Reliability and Validity

All researchers strive to deliver accurate results. Accurate results are both reliable and valid. Reliability means that the results obtained are consistent. Validity is the degree to which the researcher actually measures what he or she is trying to measure.

Reliability and validity are often compared to a marksman's target. In the illustration below, Target B represents measurement with poor validity and poor reliability. The shots are neither consistent nor accurate. Target A shows a measurement that has good reliability, but has poor validity as the shots are consistent, but they are off the center of the target. Target C shows a measure with good validity and good reliability because all of the shots are concentrated at the center of the target.


Random Errors: Random error is a term used to describe all chance or random factors than confound—undermine—the measurement of any phenomena. Random errors in measurement are inconsistent errors that happen by chance. They are inherently unpredictable and transitory. Random errors include sampling errors, unpredictable fluctuations in the measurement apparatus, or a change in a respondents mood, which may cause a person to offer an answer to a question that might differ from the one he or she would normally provide. The amount of random errors is inversely related to the reliability of a measurement instrument.[1] As the number of random errors decreases, reliability rises and vice versa.

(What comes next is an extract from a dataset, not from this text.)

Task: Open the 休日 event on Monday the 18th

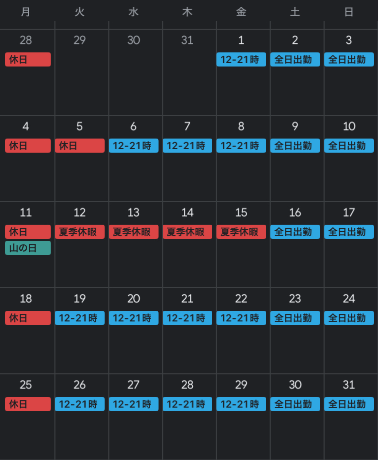Action: [28, 318]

Systematic Errors: Systematic or Non-Random Errors are a constant or systematic bias in measurement. Here are two everyday examples of systematic error: 1) Imagine that your bathroom scale always registers your weight as five pounds lighter that it actually is and 2) The thermostat in your home says that the room temperature is 72º, when it is actually 75º. The amount of systematic error is inversely related to the validity of a measurement instrument.[2] As systematic errors increase, validity falls and vice versa.


As stated above, reliability is concerned with the extent to which an experiment, test, or measurement procedure yields consistent results on repeated trials. Reliability is the degree to which a measure is free from random errors. But, due to the every present chance of random errors, we can never achieve a completely error-free, 100% reliable measure. The risk of unreliability is always present to a limited extent.

Here are the basic methods for estimating the reliability of empirical measurements: 1) Test-Retest Method, 2) Equivalent Form Method, and 3) Internal Consistency Method.[3]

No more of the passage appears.